WORK TO COMPLETE =>
Reproduce the material below line for line, with every character unchanged.

SUPPLIED DATA =>
:::

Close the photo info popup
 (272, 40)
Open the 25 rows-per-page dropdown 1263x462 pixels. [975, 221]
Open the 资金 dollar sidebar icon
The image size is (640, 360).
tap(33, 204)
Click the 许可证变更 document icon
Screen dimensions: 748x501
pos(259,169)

:::

COMPLETE OUTPUT =>
Close the photo info popup
 (272, 40)
Open the 25 rows-per-page dropdown 1263x462 pixels. [975, 221]
Open the 资金 dollar sidebar icon
The image size is (640, 360).
tap(33, 204)
Click the 许可证变更 document icon
Screen dimensions: 748x501
pos(259,169)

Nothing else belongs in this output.